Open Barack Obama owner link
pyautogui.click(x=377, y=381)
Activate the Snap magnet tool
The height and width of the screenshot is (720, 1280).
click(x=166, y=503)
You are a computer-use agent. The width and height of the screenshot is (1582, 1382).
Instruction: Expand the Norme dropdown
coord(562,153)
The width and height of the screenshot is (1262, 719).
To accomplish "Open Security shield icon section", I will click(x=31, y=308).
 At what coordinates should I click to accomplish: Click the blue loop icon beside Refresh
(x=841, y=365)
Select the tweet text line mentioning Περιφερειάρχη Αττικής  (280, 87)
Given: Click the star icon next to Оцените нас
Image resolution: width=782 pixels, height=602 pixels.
•••
**EXERCISE BRIEF:** Retype the data exactly as it reads.

**COMPLETED EXERCISE:**
Open Barack Obama owner link
pyautogui.click(x=377, y=381)
Activate the Snap magnet tool
The height and width of the screenshot is (720, 1280).
click(x=166, y=503)
You are a computer-use agent. The width and height of the screenshot is (1582, 1382).
Instruction: Expand the Norme dropdown
coord(562,153)
The width and height of the screenshot is (1262, 719).
To accomplish "Open Security shield icon section", I will click(x=31, y=308).
 At what coordinates should I click to accomplish: Click the blue loop icon beside Refresh
(x=841, y=365)
Select the tweet text line mentioning Περιφερειάρχη Αττικής  (280, 87)
Given: Click the star icon next to Оцените нас
Image resolution: width=782 pixels, height=602 pixels.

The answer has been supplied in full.